According to https://www.chromium.org/Home/chromium-security/root-ca-policy/, Chrome will have a future policy that may limit the root CA certificate use to 7 years, "measured from the initial date of certificate inclusion. ... CA operators would be encouraged to apply with a replacement CA certificate after 5 years of inclusion,...." (Chrome also has a policy that key material must be generated within 5 years of application.) Maybe Mozilla could adopt similar wording that limits the usability of root CAs for TLS to something like 12 years (and, e.g., 20 years for S/MIME-enabled roots). The cadences for CA operators to file inclusion requests for replacement root certificates will likely be different among root store operators, as there are differences with root store processing times today. One of the underlying policy concerns is future-proofing CAs to account for increased computing capability, so there will need to be some type of "freshness" metric as well. These two ideas could be combined into one requirement that limits the use of roots for TLS to 15 years, as measured from the creation of key material. Or maybe it is better just to keep separate the currently-used metrics for various CA lifetime factors (e.g. key generation date, root submission date, CA certificate lifetime/expiration date, etc.)?

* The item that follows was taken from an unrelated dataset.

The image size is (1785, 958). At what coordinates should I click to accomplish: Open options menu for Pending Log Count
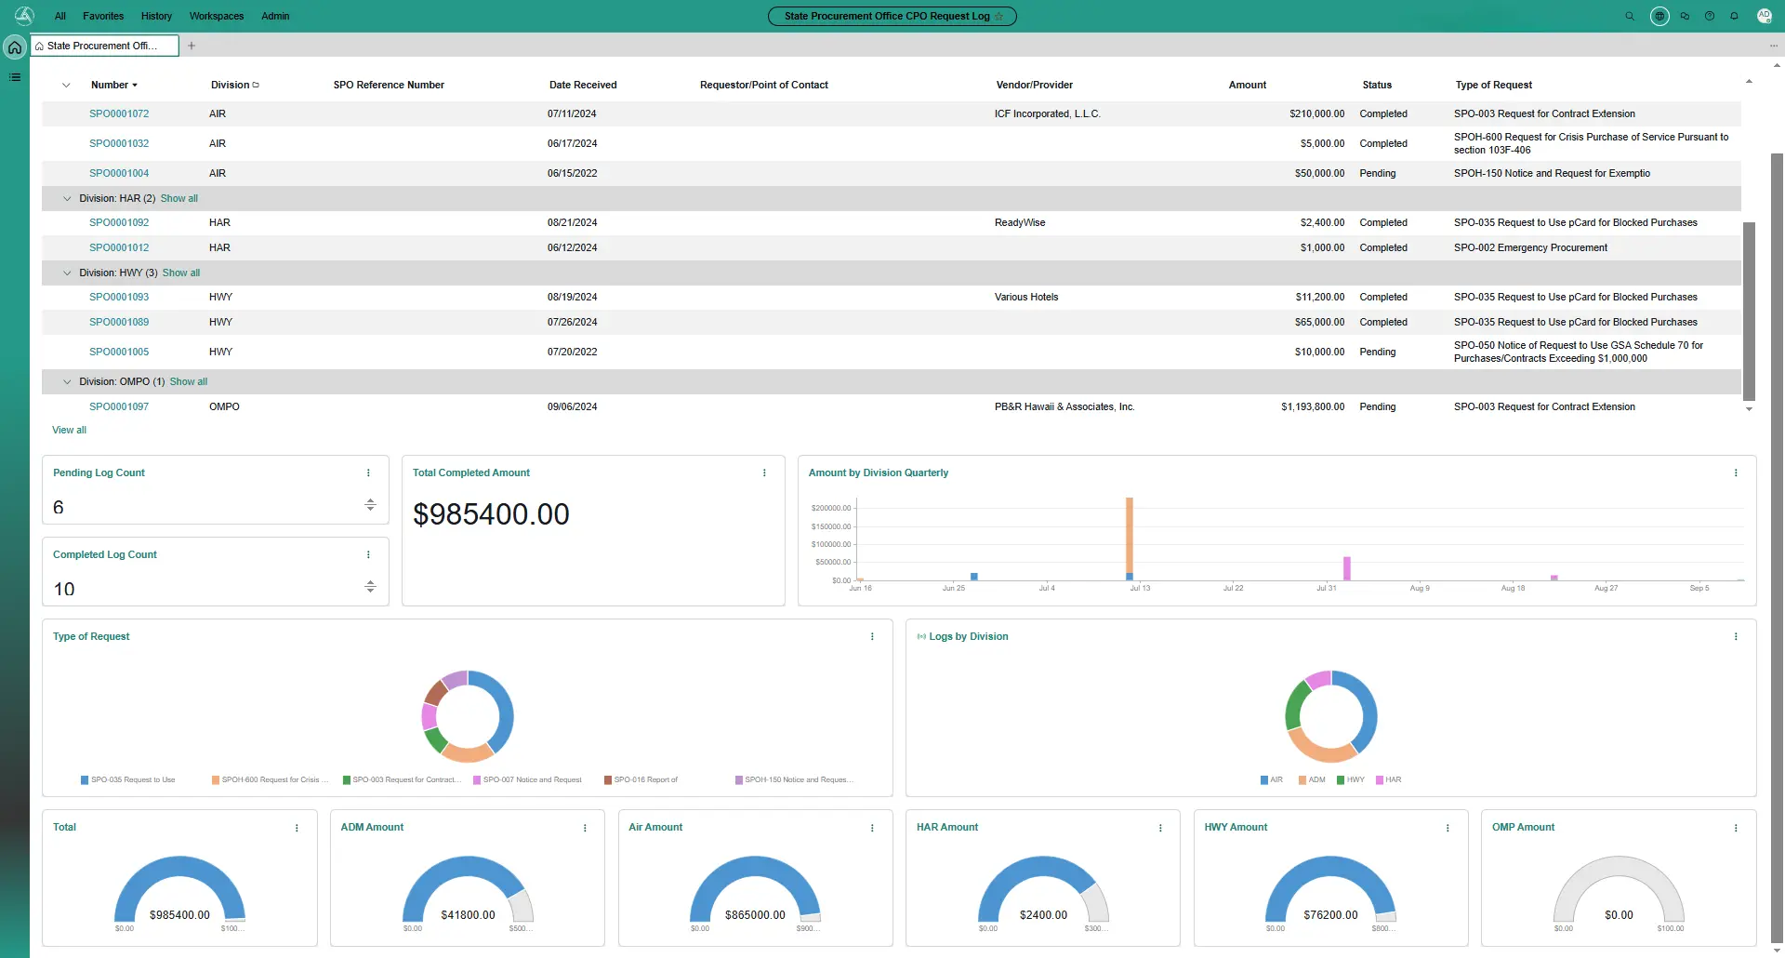[x=368, y=472]
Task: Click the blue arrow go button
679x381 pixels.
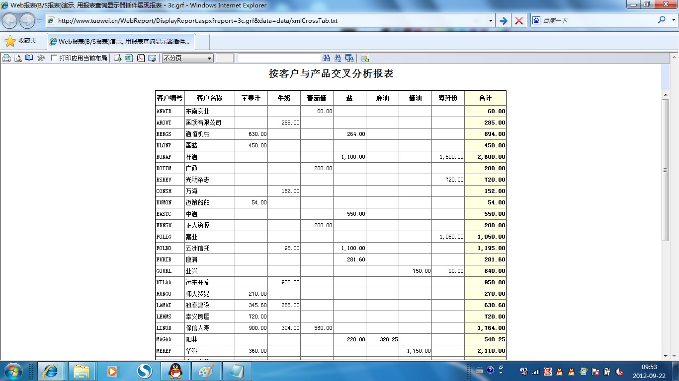Action: (504, 21)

BenWilson-Mozilla commented 2 years ago

As mentioned here, https://groups.google.com/a/mozilla.org/g/dev-security-policy/c/-qSvEhaHs1c/m/VUjfxK00AQAJ, the current thinking is that the policy should be revised to state as follows:

Section 7.4 “Root CA Life Cycles” 

Root CA certificates included in the Mozilla root store will be distrusted when their CA key material is over 15 years old. The date of CA key material generation SHALL be determined by reference to the auditor’s key generation ceremony report. For key material generated before July 1, 2012, Mozilla will assume that the key material was generated on the “Valid From” date in the root CA certificate. For transition purposes, root CA certificates in the Mozilla root store will be distrusted according to the following schedule:  

Key Material Created | Distrust Date -- | -- Before January 1, 2006 | April 15, 2025 2006-2007 | April 15, 2026 2008-2009 | April 15, 2027 2010-2011 | April 15, 2028 2012- April 14, 2014 | April 15, 2029 April 15, 2014 - present | 15 years from creation

This schedule is subject to change if the underlying algorithms become more susceptible to cryptanalytic attack.

CA operators MUST apply to Mozilla for inclusion of their next generation root certificate at least 2 years before the Distrust Date above.

BenWilson-Mozilla commented 1 year ago

Change the second-to-last sentence to read, "This schedule is subject to change if underlying algorithms become more susceptible to cryptanalytic attack or if other circumstances arise that make this schedule obsolete."